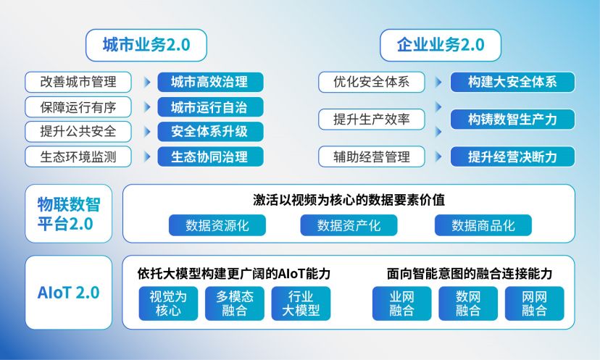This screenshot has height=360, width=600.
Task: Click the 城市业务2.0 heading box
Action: (146, 45)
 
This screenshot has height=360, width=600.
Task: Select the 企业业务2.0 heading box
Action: (441, 45)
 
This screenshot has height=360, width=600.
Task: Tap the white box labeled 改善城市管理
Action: (78, 82)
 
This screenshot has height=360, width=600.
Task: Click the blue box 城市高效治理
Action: (210, 82)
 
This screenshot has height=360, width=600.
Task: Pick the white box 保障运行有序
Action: (78, 106)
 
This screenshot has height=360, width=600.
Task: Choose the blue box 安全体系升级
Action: (210, 132)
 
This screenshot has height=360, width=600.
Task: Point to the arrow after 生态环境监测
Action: (147, 156)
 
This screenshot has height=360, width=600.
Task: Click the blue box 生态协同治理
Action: (210, 156)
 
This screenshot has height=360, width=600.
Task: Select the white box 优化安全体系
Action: (372, 82)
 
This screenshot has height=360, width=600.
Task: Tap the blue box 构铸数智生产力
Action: (512, 120)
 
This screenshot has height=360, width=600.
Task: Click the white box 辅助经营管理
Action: (372, 156)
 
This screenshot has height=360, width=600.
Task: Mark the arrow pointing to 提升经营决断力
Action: (438, 156)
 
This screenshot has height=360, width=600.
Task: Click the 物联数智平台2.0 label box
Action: (69, 214)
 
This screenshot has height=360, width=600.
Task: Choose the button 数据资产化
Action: (349, 225)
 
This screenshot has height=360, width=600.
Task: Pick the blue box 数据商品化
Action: (483, 225)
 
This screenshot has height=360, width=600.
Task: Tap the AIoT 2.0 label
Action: (69, 293)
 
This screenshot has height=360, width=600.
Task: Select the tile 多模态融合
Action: (235, 304)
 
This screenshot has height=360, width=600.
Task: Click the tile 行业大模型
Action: (301, 304)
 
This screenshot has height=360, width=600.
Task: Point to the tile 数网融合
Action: (468, 304)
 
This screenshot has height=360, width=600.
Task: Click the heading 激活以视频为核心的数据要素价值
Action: (349, 200)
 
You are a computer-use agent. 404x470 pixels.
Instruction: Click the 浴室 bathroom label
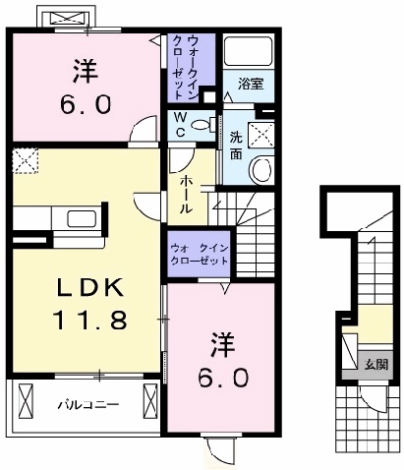click(x=251, y=87)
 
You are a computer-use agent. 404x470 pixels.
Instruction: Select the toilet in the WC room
click(x=203, y=124)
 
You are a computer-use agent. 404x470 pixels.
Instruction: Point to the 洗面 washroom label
click(x=236, y=146)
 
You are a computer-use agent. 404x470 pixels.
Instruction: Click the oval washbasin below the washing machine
click(x=261, y=169)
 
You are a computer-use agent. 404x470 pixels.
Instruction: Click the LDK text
click(x=87, y=287)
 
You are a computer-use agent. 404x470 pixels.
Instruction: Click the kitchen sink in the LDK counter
click(x=81, y=219)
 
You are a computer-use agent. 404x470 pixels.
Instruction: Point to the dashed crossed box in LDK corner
click(x=25, y=160)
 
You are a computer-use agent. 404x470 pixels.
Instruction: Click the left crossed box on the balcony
click(x=24, y=402)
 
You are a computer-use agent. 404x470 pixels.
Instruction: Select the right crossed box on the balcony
click(x=149, y=402)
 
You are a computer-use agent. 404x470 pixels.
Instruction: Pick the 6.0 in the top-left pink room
click(x=86, y=104)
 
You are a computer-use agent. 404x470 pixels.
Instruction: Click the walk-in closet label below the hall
click(x=200, y=255)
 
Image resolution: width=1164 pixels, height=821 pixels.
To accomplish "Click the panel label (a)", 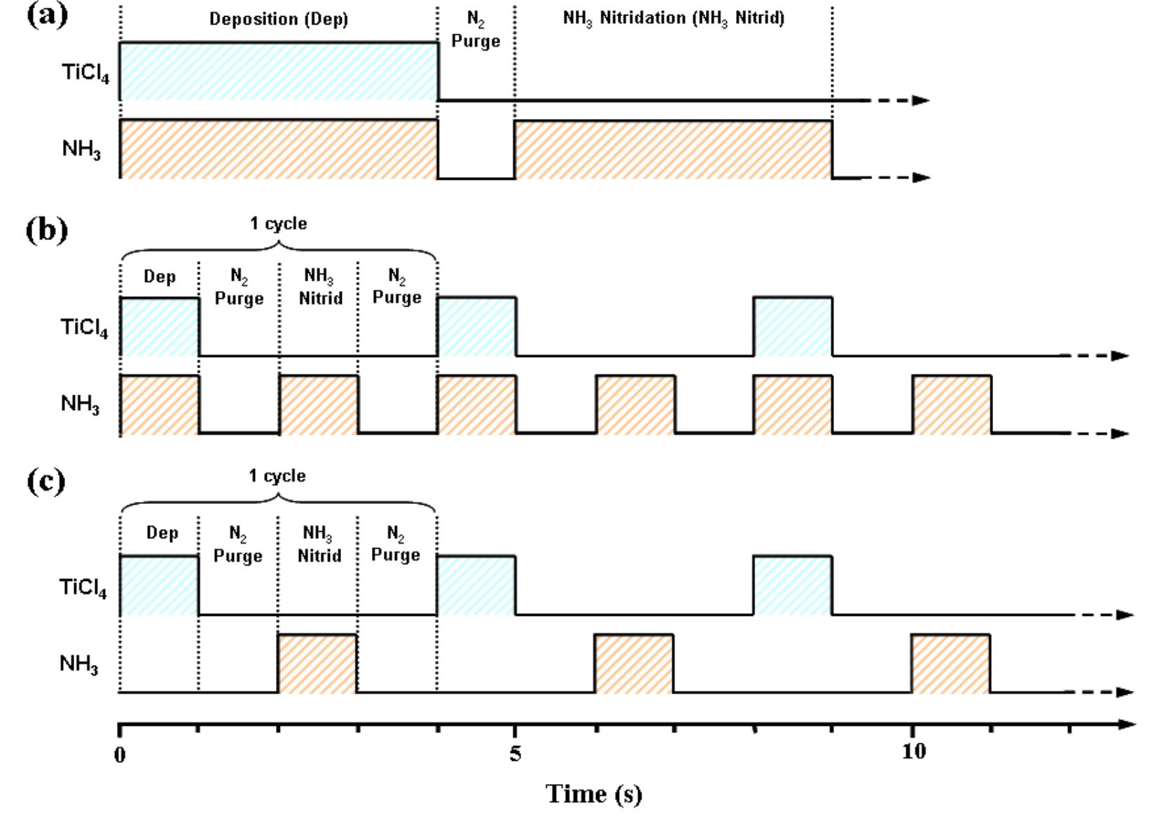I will tap(46, 14).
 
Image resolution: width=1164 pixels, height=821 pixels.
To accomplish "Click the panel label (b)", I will tap(46, 230).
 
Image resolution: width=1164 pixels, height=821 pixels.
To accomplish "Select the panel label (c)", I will tap(46, 482).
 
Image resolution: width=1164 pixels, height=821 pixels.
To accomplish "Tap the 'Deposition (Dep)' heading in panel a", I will tap(279, 19).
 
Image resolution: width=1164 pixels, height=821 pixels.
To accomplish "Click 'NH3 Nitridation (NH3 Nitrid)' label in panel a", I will tap(674, 18).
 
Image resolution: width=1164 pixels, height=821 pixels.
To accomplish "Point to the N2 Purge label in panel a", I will tap(476, 31).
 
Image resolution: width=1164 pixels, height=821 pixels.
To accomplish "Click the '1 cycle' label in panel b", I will tap(279, 223).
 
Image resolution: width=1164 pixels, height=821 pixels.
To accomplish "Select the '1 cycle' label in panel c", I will tap(277, 476).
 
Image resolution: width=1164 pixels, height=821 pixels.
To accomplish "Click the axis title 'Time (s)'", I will tap(593, 794).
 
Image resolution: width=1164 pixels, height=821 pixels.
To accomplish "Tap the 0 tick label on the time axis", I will tap(120, 755).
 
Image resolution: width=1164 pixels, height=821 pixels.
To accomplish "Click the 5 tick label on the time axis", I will tap(515, 753).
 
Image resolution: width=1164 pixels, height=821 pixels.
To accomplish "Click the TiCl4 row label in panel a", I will tap(85, 73).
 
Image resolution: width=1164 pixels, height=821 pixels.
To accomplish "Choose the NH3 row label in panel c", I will tap(78, 664).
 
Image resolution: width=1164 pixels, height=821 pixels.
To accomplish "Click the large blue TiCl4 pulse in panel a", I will tap(279, 71).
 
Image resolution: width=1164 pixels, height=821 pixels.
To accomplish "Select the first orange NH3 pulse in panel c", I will tap(317, 663).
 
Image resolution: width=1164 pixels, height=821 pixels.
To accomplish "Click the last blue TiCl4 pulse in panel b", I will tap(793, 326).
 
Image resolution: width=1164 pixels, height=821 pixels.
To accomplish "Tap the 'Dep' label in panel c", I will tap(162, 533).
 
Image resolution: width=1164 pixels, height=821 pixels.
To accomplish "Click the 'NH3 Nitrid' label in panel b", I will tap(320, 287).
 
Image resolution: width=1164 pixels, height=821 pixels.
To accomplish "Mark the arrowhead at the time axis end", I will tap(1126, 724).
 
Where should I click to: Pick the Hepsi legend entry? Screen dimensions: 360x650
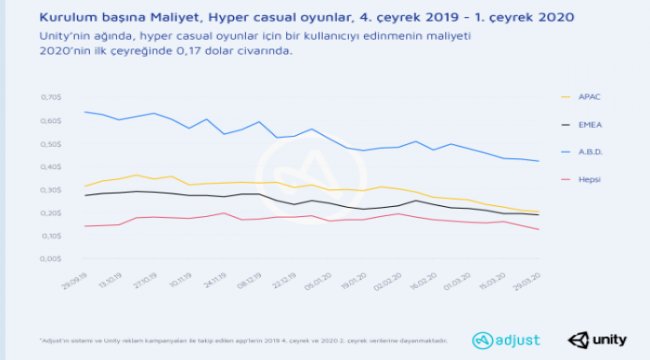point(593,180)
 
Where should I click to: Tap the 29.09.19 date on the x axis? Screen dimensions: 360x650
point(73,275)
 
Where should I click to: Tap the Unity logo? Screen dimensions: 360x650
point(589,339)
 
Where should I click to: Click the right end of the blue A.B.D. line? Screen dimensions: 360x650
point(539,161)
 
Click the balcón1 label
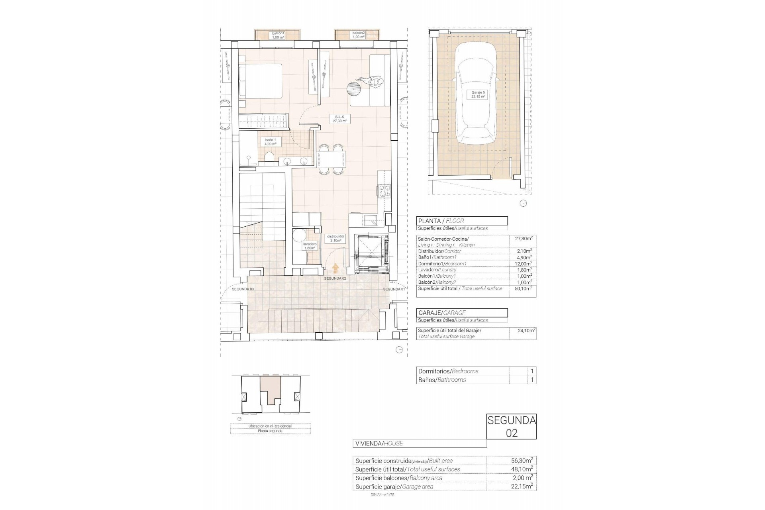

### REQUIRED WORK:
Please turn everything from the first of the lines above down through the line containing "Action: (372, 156)" into a JSON list of strings, one string per line, with blank lines skipped and the pictures left out.

### CORRECT OUTPUT:
[
  "This screenshot has height=360, width=600.",
  "Task: Click the 城市业务2.0 heading box",
  "Action: (146, 45)",
  "This screenshot has height=360, width=600.",
  "Task: Select the 企业业务2.0 heading box",
  "Action: (441, 45)",
  "This screenshot has height=360, width=600.",
  "Task: Tap the white box labeled 改善城市管理",
  "Action: (78, 82)",
  "This screenshot has height=360, width=600.",
  "Task: Click the blue box 城市高效治理",
  "Action: (210, 82)",
  "This screenshot has height=360, width=600.",
  "Task: Pick the white box 保障运行有序",
  "Action: (78, 106)",
  "This screenshot has height=360, width=600.",
  "Task: Choose the blue box 安全体系升级",
  "Action: (210, 132)",
  "This screenshot has height=360, width=600.",
  "Task: Point to the arrow after 生态环境监测",
  "Action: (147, 156)",
  "This screenshot has height=360, width=600.",
  "Task: Click the blue box 生态协同治理",
  "Action: (210, 156)",
  "This screenshot has height=360, width=600.",
  "Task: Select the white box 优化安全体系",
  "Action: (372, 82)",
  "This screenshot has height=360, width=600.",
  "Task: Tap the blue box 构铸数智生产力",
  "Action: (512, 120)",
  "This screenshot has height=360, width=600.",
  "Task: Click the white box 辅助经营管理",
  "Action: (372, 156)"
]